Scott and Quinn know they’re lucky to work in progressive newsrooms and want to mentor and support other women in the industry. Along with other colleagues, they run Women in Sports Toronto, a networking and mentoring community inspired by their friendship. “We recognize that we’re quite lucky to have each other and it’s good to share that with other members of our community,” says Quinn. Events so far include a panel discussion at Ryerson University and a time for members of the industry—mainly women—to socialize and talk about jobs, applications and story ideas.
At Women in Sports, the focus is on mentoring. Terry Taylor from Associated Press and Jane O’Hara from the Ottawa Sun were pioneers of female sports journalism and women that Scott looked up to and admired. Now, she is able to do the same for others, which she considers the most rewarding part of her job.
Meanwhile, Robinson uses the negative aspects of the job as motivation. “No matter what,” she writes in an email, “I have chosen and continue to choose this field every day because I love it and because the stories matter to me.”
About the author
Sydney Hamilton is Head of Research on the Spring 2016 issue of the Ryerson Review of Journalism
1 comment
I really don’t think you’ve made the case you intended to make.
The best you can come up with as proof of “sexism” is one reporter’s memory of a time long gone.

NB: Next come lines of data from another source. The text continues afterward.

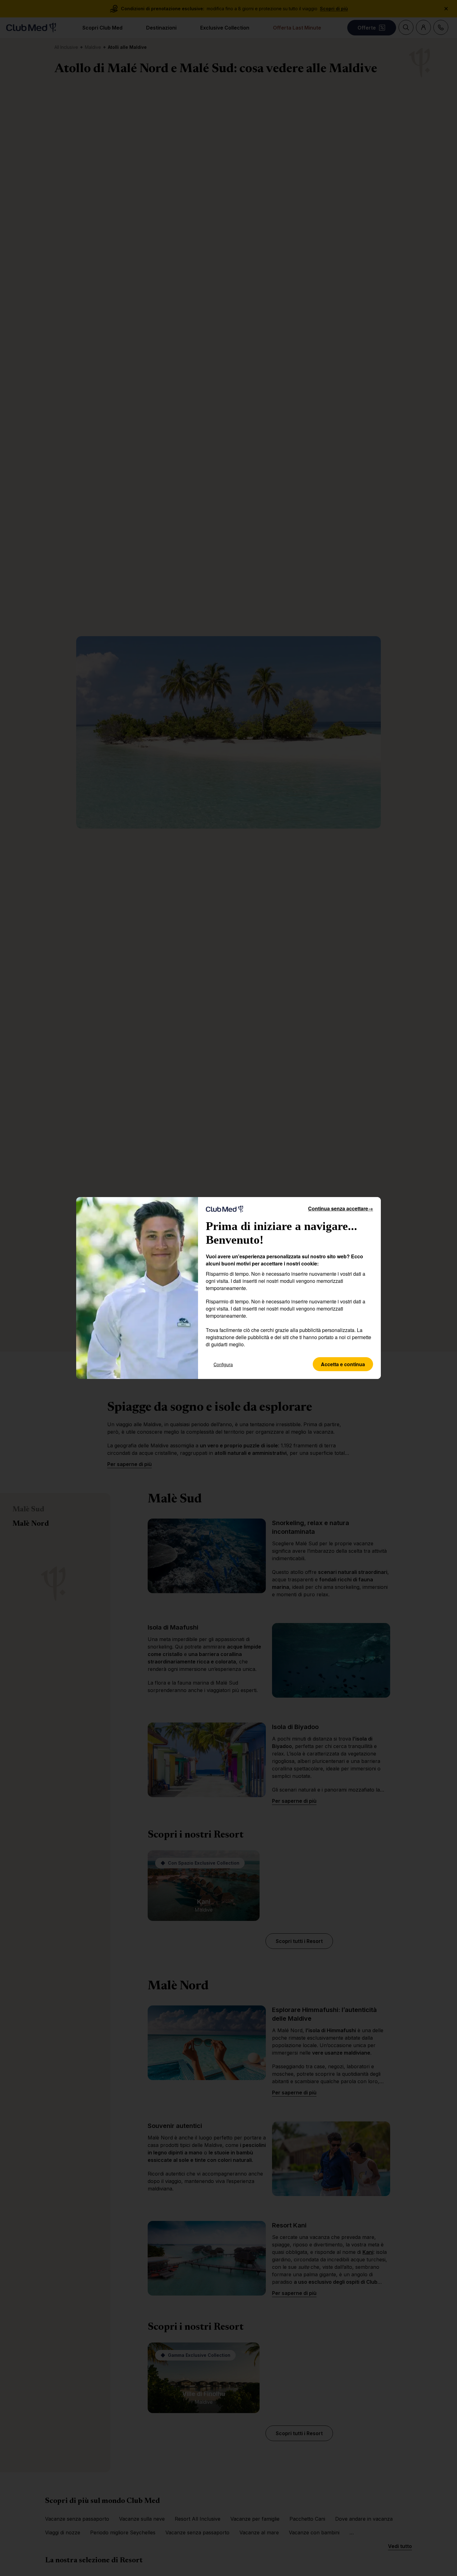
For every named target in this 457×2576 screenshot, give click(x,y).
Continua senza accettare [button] (340, 1208)
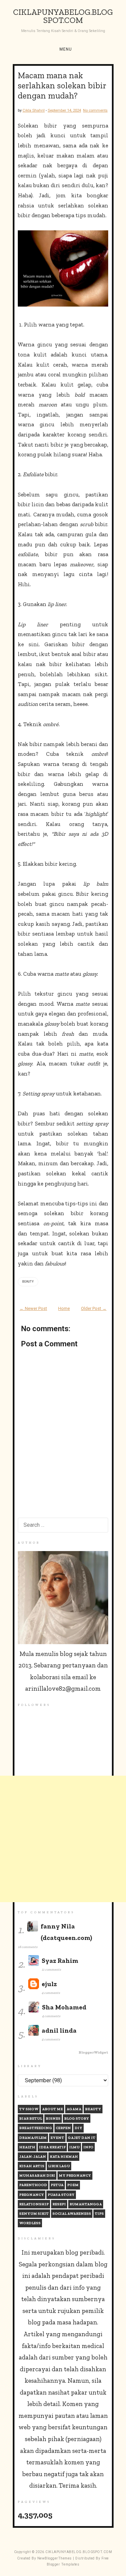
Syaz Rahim (60, 1961)
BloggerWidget (93, 2052)
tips (99, 2213)
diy (78, 2128)
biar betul (30, 2118)
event (57, 2138)
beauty (28, 1281)
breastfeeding (35, 2128)
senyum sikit (34, 2213)
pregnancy (31, 2195)
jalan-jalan (32, 2156)
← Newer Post (33, 1308)
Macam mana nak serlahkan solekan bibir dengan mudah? (62, 85)
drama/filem (33, 2138)
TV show (28, 2109)
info (88, 2147)
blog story (76, 2118)
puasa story (61, 2195)
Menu (65, 49)
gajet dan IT (81, 2138)
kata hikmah (64, 2156)
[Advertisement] (63, 1839)
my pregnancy (75, 2175)
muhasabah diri (37, 2175)
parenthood (33, 2185)
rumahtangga (86, 2204)
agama (74, 2109)
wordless (30, 2223)
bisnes (53, 2118)
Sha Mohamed (64, 2007)
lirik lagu (59, 2166)
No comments (95, 110)
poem (73, 2185)
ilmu (74, 2147)
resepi (59, 2204)
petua (57, 2185)
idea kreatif (52, 2147)
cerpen (63, 2128)
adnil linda (59, 2030)
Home (64, 1308)
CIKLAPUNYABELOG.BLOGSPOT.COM (63, 16)
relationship (34, 2204)
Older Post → (94, 1308)
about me (52, 2109)
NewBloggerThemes (54, 2558)
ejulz (49, 1984)
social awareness (71, 2213)
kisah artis (31, 2166)
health (27, 2147)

You insist that “[w]omen are vastly underrepresented in sports journalism” but have not bothered to document any research on female journalists’ *desire* to work in sports journalism. What if the number of women in sports journalism accurately represents the proportion who actually want to work in that field? (Should I even bother talking about male writers in female-dominated fields, or would that be triggering?)
If women face so many barriers in the present day, why are such a huge percentage of major newspapers’ sports editors actually women? There are very few such editors in total, so the proportionality question becomes relevant. (It isn’t an example of tokenism.)
I find it suspicious that you did not survey female sportswriters who might disprove your thesis, like Mary Ormsby, Crusty Blatchford, or even (this is a bit of speculation) Mary Jollimore. Yet the subjects you did canvass plainly say they are leaving sexism behind them.
I simply don’t see any documentation of your handy-dandy academic’s claim that “the way female sports broadcasters speak is distinctly masculine, while their appearances are exaggeratedly feminine.” On the latter point, there’s only one Rachel Maddow and it’s unrealistic to expect all women on TV to look like her. Besides, I thought it was a central tenet of feminism to empower women to wear whatever they want without unwanted comment. I further thought that progressive journalists of your generation think that gender is a social construct, hence some women have penises and there is no such thing as a “distinctly masculine” way of anything.
Would you even bother writing an article about gay men in sports journalism, or are we not the right kind of victim for your preconceived narrative? Because that narrative is quite apparent here.
Are you further unaware that this topic has been documented *to death* for longer than you have been old enough to write a paragraph? In fact, couldn’t your article have been published at any time in the last 30 years, except for the pesky truth that the underlying conditions and facts have changed?